### AIM OF THE EXERCISE
In the listing that follows, the lines starting at the one containing "Open Settings gear icon" and ending at the one containing "Task: Sort the All Slots column" are to be returned exactly, both boundary lines included, and no others.

### DATA SUPPLIED

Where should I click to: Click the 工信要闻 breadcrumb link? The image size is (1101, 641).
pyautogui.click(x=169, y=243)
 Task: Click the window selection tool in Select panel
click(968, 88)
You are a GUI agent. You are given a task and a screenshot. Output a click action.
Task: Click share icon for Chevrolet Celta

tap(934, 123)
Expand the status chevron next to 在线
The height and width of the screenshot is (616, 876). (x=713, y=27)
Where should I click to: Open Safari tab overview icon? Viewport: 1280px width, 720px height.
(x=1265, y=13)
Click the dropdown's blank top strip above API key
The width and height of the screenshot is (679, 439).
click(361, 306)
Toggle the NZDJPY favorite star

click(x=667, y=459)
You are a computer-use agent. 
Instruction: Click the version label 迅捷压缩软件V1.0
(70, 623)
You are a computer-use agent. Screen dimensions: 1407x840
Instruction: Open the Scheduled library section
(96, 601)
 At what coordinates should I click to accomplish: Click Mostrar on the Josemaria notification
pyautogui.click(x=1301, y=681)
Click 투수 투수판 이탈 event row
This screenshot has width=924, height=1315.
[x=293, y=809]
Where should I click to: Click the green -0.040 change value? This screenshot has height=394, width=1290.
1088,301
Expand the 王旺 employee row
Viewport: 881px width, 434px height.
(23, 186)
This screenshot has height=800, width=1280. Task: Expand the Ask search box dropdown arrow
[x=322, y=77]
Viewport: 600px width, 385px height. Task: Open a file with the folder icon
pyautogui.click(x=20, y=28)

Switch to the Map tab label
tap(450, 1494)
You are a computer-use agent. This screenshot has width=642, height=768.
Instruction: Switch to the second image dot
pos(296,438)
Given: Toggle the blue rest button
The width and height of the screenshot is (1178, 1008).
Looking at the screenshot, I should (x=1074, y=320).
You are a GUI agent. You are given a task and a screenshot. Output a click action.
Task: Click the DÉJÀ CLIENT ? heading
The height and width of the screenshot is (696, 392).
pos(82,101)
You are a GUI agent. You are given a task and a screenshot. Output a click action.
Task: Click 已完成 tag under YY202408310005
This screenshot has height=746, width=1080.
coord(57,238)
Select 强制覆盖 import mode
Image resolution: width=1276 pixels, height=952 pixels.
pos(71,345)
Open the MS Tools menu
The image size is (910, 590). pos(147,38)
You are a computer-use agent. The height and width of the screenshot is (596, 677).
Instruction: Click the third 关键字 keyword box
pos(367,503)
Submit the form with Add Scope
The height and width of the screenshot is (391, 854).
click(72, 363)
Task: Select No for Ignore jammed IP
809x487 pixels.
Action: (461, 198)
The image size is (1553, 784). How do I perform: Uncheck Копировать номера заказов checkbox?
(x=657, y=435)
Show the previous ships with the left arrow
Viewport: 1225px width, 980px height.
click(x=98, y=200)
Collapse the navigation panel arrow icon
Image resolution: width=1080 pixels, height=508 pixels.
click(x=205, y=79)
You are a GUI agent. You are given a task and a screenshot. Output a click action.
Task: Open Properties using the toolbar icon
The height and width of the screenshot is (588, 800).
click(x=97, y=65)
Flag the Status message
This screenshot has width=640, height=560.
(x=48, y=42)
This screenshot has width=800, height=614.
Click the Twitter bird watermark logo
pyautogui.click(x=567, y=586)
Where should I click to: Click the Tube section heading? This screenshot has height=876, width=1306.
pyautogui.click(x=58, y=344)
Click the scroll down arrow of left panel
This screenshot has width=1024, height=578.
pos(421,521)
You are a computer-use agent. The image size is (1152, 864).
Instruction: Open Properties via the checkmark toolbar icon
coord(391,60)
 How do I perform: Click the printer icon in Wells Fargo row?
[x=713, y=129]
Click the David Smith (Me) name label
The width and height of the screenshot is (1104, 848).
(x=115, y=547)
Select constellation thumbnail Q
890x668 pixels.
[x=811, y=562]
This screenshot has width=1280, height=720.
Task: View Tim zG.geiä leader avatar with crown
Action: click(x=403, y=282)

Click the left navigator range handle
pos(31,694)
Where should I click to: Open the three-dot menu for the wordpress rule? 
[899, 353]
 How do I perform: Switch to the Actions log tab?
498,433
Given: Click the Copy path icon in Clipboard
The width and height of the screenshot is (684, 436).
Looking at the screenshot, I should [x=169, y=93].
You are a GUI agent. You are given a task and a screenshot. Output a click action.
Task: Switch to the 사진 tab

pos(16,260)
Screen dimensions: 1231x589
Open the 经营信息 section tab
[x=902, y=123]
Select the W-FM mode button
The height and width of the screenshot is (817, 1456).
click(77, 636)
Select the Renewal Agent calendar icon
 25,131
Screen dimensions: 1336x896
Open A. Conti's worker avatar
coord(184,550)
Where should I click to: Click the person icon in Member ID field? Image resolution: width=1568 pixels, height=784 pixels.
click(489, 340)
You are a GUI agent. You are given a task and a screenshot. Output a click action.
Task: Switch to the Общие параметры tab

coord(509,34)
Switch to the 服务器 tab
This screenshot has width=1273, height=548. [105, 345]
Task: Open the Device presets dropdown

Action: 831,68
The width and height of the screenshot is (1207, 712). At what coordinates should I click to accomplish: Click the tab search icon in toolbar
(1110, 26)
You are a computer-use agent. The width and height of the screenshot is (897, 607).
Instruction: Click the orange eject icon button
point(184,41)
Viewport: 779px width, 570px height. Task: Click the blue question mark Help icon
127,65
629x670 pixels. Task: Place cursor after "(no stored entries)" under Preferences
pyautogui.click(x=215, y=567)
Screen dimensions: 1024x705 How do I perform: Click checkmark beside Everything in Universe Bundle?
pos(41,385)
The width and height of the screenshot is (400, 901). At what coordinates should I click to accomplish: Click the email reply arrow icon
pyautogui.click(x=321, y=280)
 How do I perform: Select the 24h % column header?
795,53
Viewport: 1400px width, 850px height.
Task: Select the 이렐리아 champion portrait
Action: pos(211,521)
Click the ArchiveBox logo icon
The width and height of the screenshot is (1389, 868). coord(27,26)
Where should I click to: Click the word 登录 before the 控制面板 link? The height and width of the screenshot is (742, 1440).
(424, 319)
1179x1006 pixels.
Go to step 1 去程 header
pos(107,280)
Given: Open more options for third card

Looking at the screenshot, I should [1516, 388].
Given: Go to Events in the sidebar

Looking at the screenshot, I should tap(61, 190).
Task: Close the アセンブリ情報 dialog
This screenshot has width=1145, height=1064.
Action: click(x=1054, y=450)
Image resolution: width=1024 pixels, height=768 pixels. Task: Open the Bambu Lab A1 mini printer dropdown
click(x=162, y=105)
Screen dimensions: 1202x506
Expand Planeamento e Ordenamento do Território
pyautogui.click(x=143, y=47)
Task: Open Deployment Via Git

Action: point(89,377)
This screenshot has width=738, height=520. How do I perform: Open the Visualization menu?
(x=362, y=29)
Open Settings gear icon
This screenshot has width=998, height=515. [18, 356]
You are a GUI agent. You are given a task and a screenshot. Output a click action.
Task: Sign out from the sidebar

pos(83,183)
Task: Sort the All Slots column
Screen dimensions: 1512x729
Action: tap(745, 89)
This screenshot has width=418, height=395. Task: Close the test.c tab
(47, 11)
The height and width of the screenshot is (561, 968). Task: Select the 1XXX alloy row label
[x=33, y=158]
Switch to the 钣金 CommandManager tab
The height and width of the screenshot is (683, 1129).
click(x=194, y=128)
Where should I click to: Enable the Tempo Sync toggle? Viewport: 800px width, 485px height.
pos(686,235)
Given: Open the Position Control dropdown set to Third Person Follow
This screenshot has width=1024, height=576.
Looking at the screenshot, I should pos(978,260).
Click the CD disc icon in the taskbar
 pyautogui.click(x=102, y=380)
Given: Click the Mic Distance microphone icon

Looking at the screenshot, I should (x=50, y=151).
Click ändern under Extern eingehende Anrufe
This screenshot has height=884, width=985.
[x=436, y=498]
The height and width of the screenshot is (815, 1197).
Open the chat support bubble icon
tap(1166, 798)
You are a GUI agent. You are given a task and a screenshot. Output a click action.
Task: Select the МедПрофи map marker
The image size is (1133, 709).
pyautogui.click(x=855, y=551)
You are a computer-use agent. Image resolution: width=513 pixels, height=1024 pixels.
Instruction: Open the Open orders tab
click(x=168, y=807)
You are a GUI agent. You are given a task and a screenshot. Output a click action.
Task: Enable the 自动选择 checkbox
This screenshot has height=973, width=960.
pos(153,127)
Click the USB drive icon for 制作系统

### ANSWER AREA
Open Settings gear icon
This screenshot has width=998, height=515. [18, 356]
You are a GUI agent. You are given a task and a screenshot. Output a click action.
Task: Sign out from the sidebar

pos(83,183)
Task: Sort the All Slots column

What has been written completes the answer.